最後に、1年間作ってきた作品をポートフォリオにまとめます。Webサイトでポートフォリオをゼロから作るのは大変なので、Wix(※3)というサービスを使っています。自分のeポートフォリオとして総合型選抜にそのまま提出する生徒もいます。

 

※3 https://ja.wix.com/

 

 

4年間専科の授業をやってきて思ったのが、「作ることで学ぶ」というのは、非常に素晴らしい体験だということです。アイデアだけで作らないまま終わってしまうと、見えない世界があります。

 

自分で作ってみるからこそ、ふだん自分の使っているものにもデザインというものがあふれていて、本物を作ってみることで、プロの仕事ってすごい!ということも実感できるのだと思います。これからも「作ることで学ぶ授業」を考えていきたいと思います。

 

■質疑応答

 

Q1.公立高校教員

総合学科、専門学科の生徒が、総合高校の授業を受けることで自分の適性を見つけたり、当初興味を持っていたものとは違う専門に変わっていったりすることがあると思います。この「情報デザイン」という科目を通して、その後の進路につながったり、興味が変わっていったりした生徒の様子が知りたいと思います。

 

A1.山本先生

作品を学校のWebサイトに上げていたりするので、もともとこの授業を受けたくて入学してくる生徒も徐々に増えています。
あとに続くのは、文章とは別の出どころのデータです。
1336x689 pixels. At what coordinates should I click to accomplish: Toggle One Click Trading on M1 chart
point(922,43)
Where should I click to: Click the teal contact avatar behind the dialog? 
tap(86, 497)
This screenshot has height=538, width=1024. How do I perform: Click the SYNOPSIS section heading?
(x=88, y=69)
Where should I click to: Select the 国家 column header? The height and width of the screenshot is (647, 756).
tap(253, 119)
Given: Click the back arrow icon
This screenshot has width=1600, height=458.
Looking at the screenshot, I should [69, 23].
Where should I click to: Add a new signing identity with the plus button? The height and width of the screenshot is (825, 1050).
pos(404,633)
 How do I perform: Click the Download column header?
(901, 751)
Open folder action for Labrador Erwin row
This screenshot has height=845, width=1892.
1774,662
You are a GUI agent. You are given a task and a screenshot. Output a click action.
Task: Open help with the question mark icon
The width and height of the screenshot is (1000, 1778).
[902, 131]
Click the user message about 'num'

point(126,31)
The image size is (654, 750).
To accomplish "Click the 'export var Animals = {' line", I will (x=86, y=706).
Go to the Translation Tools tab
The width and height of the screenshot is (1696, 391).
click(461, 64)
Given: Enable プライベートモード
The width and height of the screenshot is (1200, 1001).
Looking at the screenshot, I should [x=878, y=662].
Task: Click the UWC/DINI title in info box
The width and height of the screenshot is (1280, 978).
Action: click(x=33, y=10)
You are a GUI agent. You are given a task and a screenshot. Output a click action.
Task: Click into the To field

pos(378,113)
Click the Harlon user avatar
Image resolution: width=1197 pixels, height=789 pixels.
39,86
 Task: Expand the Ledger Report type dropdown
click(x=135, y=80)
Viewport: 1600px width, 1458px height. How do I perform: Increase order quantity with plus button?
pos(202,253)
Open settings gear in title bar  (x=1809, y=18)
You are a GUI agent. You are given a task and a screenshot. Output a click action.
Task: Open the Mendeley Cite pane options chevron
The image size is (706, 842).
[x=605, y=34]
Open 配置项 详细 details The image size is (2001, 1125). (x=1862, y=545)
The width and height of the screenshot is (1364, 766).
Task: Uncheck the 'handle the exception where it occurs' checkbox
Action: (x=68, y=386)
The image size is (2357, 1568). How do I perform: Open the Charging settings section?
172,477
実際、進路先を聞くとデザイン系の専門学校が多い印象です。でも、実際に授業を受けてみて、やっぱりこれは違うという生徒もいます。

 

 

Q2.私立高校教員

私自身、作品を作り出すのは非常に難しい、と実感しています。先生は生徒にたくさんの制作活動をさせていらっしゃいますが、その中で、「模倣」と「創造」という点で言えば、授業の中で模倣をさせる機会を設けておられるのかどうか、教えていただけますでしょうか。

 

A2.山本先生

大体、実習の最初の1コマは、「一緒に作ってみよう」という感じで、見本を作ってみる時間を取るようにしています。しかし、だんだんそういう時間を取らなくても、自分で勝手に作り始めるようになります。